Kevin Patterson’s Consumption is a truly amazing novel. It may also be the first piece of Canadian literature that I’ve knowingly read, other than Margaret Atwood’s The Handmaid’s Tale (and John Irving, if we’re going to call him Canadian). It is an epic history of a family, as well as the chronicle of the fundamental and sweeping changes to a culture and a people.
An Inuit child, Victoria, is taken from her family and her village when she tests positive for tuberculosis onboard a government medical ship. She is treated for the disease by a common medical practice of the time, cutting out sections of her ribs so that they would collapse the tubercular sections of her lungs. The removal of sections of her ribs leaves a dent in her side that is as powerful a metaphor for the removal of culture as you’re likely to find.
When the dented and city-wise Victoria is returned to her village after 10 years away, she finds that the world that she thought that she knew is gone. When she left, her people were nomadic and lived off the land. When she returned, nearly everyone had “come in off the land.”
Dog teams were killed (the animals were not bred to make good pets), houses were built, and new jobs had been taken. Government support had come in the form of housing, central clinics, etc. While away, Victoria had spoken mostly in English and Cree. On returning, she found it difficult to communicate with her own family. She had also grown a foot taller than anyone else in the town. She is an outsider in her home town.
Victoria marries the white manager of the store in the village, further isolating herself from her community. In time she has three children. Each of these children adapt and rebel in divergent ways. The extent of the change in the culture of the people from Victoria’s parents’ generation to that of her children is staggering. As you might imagine, there is a fair amount of tragedy to the tale. I won’t give any more of the plot away…
The “consumption” in the title can be interpreted in several ways. Most obviously, consumption refers to the disease tuberculosis, which is now endemic in some arctic communities. The word is also a reference to the consumption of minority cultures by dominant cultures. Another interpretation refers to what Patterson calls the “curse of affluence” – the idea that comfort is a luxury – and one that is not all that good for us physically or spiritually. Greed. The erosion of ethics. In parts, it literally refers to the food that is being consumed. Each of these interpretations is touched upon as one of several central themes in the book.
Patterson’s writing is crisp and to the point. His restraint in the book is commendable, and he avoids the obvious temptation to be overly expository. If you don’t understand this exchange in Inuit, it actually feeds the story in that you too feel like an outsider:
“Ublukatiarak, attatatiak,” Pauloosie said.
“Igvalue, irnuktuq,” Emo answered.
There’s not a ton of this in the book – just enough to make the point. (I also learned that the correct spelling of a shelter made of blocks of ice is “iglu.”) Patterson can also write about native people hunting walrus, beluga whales, caribou, etc. without coming off as a total jackass. You try it.
The descriptions of the harsh and unforgiving environment of Rankin Inlet is as real as any of the characters. Rankin Inlet is, in fact, a real place that is impossibly far north in Hudson Bay. I went looking on Google Earth for virtually all of the place names described, because the were completely foreign to me. Here is what Rankin Inlet looks like:
That’s remote. And cold looking.
Patterson, besides being a gifted author, is also a medical doctor who has spent time living and working in the Arctic. He pokes fun of people like him in the book. In several places in the novel characters take a dim view of people (especially doctors) who come to work in a community for only a few years before leaving to write their book about the experience.

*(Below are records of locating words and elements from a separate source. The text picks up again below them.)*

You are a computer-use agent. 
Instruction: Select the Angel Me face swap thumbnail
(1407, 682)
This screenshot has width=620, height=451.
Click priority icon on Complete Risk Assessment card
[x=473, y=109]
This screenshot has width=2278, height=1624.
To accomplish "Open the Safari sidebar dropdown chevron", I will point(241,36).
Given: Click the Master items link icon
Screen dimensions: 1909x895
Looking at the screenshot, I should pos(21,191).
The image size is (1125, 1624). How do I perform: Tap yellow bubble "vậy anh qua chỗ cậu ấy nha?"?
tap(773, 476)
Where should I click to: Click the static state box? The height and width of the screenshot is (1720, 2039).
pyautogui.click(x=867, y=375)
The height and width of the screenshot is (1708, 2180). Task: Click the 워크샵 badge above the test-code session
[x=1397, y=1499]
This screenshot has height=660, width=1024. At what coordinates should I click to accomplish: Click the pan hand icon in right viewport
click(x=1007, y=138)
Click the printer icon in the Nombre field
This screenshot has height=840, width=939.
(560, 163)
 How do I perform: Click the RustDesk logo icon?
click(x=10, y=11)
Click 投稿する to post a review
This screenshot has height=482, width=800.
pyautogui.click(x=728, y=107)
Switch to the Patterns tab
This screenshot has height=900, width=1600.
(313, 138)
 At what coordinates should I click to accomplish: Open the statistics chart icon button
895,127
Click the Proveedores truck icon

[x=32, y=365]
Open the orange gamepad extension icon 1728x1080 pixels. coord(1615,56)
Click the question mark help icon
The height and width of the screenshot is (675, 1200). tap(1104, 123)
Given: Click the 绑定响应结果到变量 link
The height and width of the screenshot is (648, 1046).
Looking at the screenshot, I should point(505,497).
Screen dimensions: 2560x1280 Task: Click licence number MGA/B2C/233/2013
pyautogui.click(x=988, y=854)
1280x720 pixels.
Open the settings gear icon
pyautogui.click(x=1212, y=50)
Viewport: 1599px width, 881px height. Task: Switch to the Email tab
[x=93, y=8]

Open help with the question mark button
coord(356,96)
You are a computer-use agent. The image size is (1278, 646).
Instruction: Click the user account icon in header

In the Acknowledgments, Patterson says that this book began as a collection of essays about cultural change and epidemiology. A very minor complaint is that it appears that the book ends with those essays slapped onto the last chapter and attributed as the writings of the doctor in the story. This would be really annoying if those essays weren’t completely absorbing. If you’re not as into armchair epidemiology as I am, this may bug you – or not.
My copy of this book is the Canadian edition with the beautiful cover above. When the book comes out in the US in August, it will be sporting the lame-o cover below. Out of focus woman in the snow. How evocative. Boo! If you want to read this book sooner than later, you can get it from Amazon.ca with the BGB-preferred cover. Otherwise, I’ll remind you in August to shop locally. It’s that good.
Special note of thanks to Ragdoll for passing along her extra copy of this book. You rock.